Reliable Consumer of Azure Event Hubs

Azure Event Hubs is a log-based messaging system-as-a-service in Azure cloud. It’s designed to be able to handle huge amount of data, and naturally supports multiple consumers.

Event Hubs and Service Bus

While Event Hubs are formally part of Azure Service Bus family of products, in fact its model is quite different.

“Traditional” Service Bus service is organized around queues (subscriptions are just queues with the topic being the source of messages). Each consumer can peek messages from the queue, do the required processing and then complete the message to remove it from the queue, or abort the processing. Abortion will leave the message at the queue, or will move it to the Dead Letter Queue. Completion/abortion are granular per message; and the status of each message is managed by the Service Bus broker.

Service Bus Processors

Event Hubs service is different. Each Hub represnts a log of messages. Event producer appends data to the end of the log, and consumers can read this log, but they can’t remove or change the status of events there.

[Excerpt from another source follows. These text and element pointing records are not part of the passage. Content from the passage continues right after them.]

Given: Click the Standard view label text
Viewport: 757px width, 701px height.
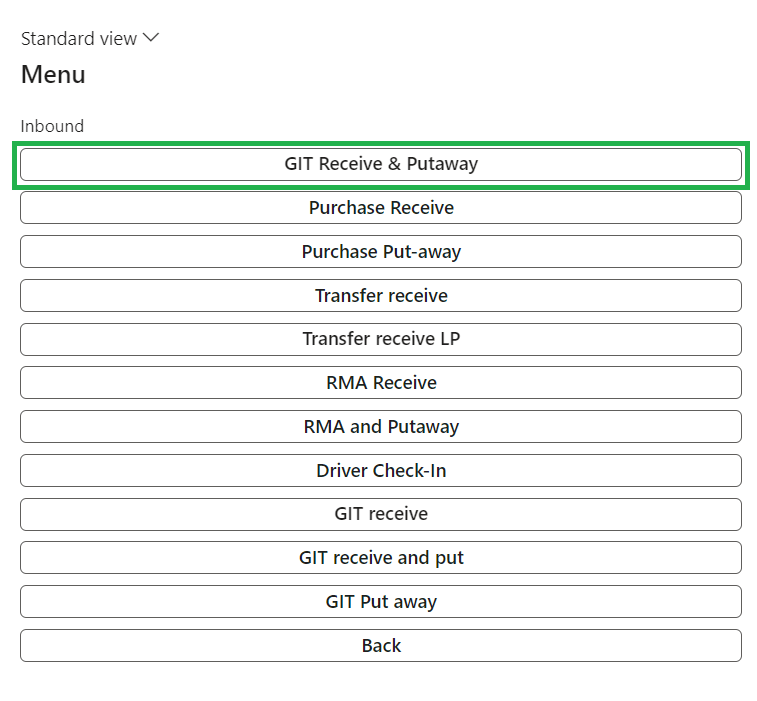Looking at the screenshot, I should [79, 39].
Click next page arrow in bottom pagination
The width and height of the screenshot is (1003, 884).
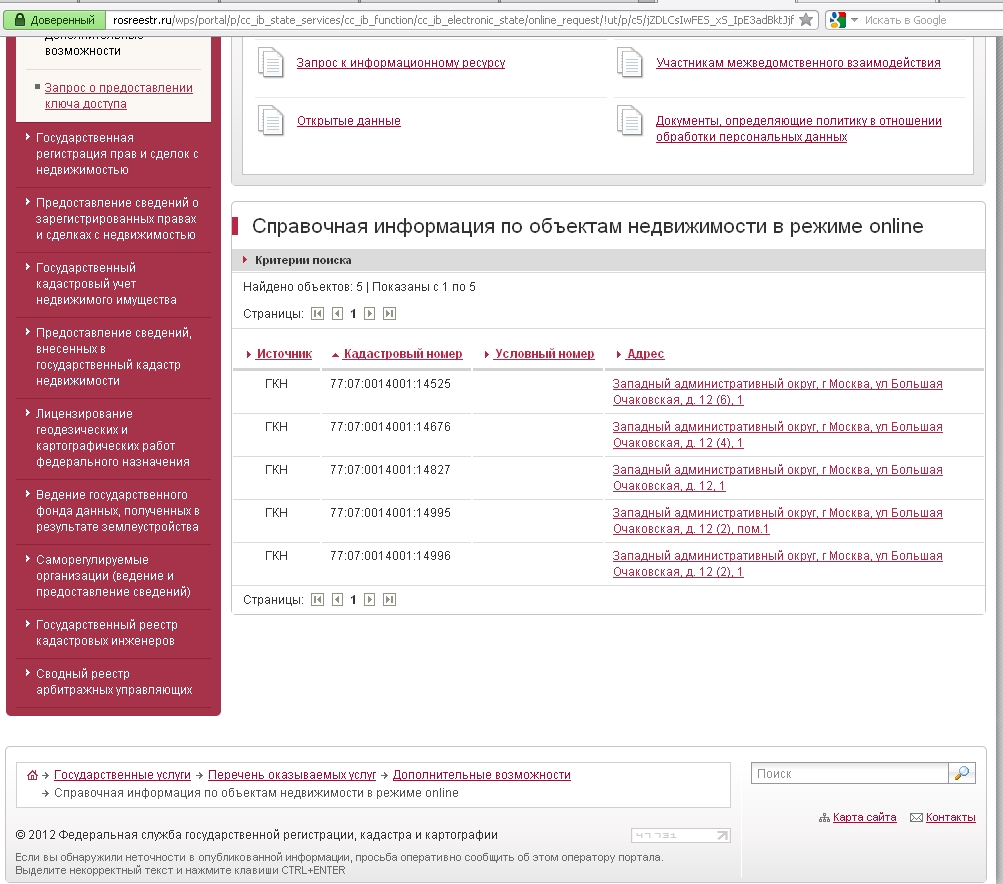(369, 600)
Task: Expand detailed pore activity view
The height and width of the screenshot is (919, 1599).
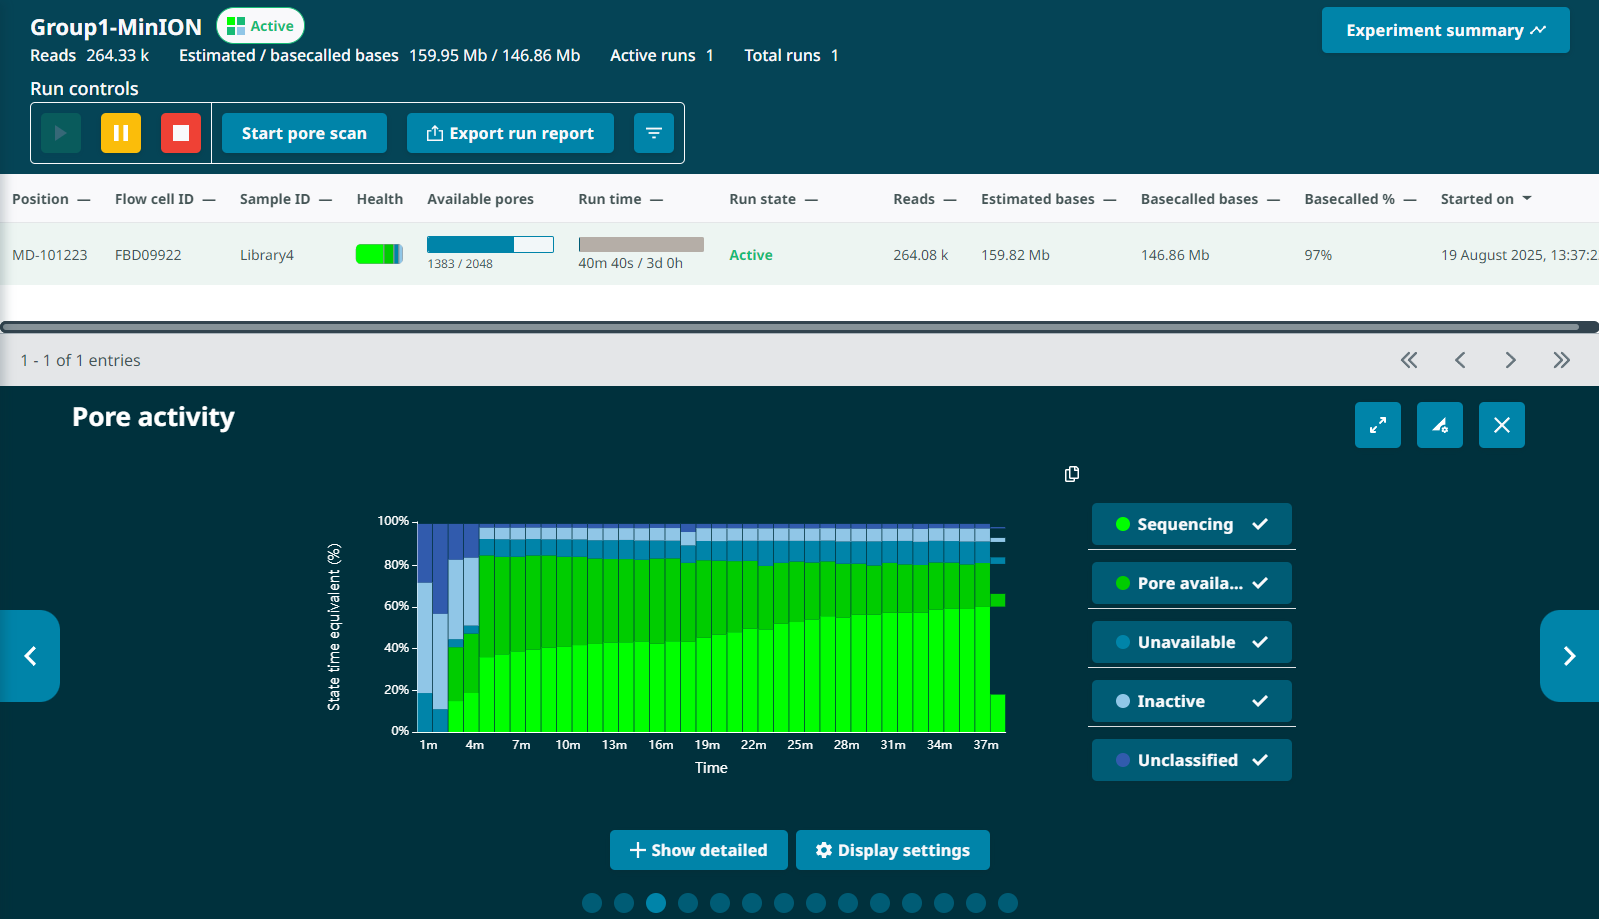Action: [698, 850]
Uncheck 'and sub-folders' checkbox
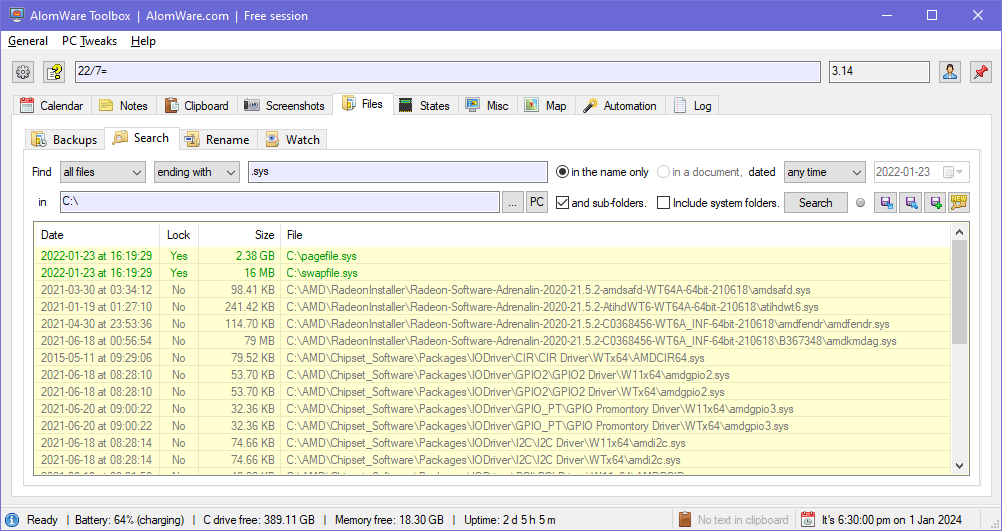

Each event has an offset associated with it. And the only operation that is supported for consumers is “give me some messages starting at the offset X”.

Event Hub Processors

While this approach might seem simplistic, it actually makes consumers more powerful:

  • The messages do not disappear from the Hub after being processed for the first time. So, if needed, the consumer can go back and re-process older events again;

  • Multiple consumers are always supported, out of the box. They just read the same log, after all;

  • Each consumer can go at its own pace, drop and resume processing whenever needed, with no effect on other consumers.

There are some disadvantages too:

  • Consumers have to manage their own state of the processing progress, i.e. they have to save the offset of the last processed event;

  • There is no way to mark any specific event as failed to be able to reprocess it later. There’s no notion of Dead Letter Queue either.

Event Processor Host

To overcome the first complication, Microsoft provides the consumer API called EventProcessorHost. This API has an implementation of consumers based on checkpointing. All you need to do is to provide a callback to process a batch of events, and then call CheckpointAsync method, which saves the current offset of the last message into Azure Blob Storage. If the consumer restarts at any point in time, it will read the last checkpoint to find the current offset, and will then continue processing from that point on.

It works great for some scenarios, but the event delivery/processing guarantees are relatively low in this case:

  • Any failures are ignored: there’s no retry or Dead Letter Queue

  • There are no transactions between event hub checkpoints and the data sinks that the processor works with (i.e. data stores where processed messages end up at)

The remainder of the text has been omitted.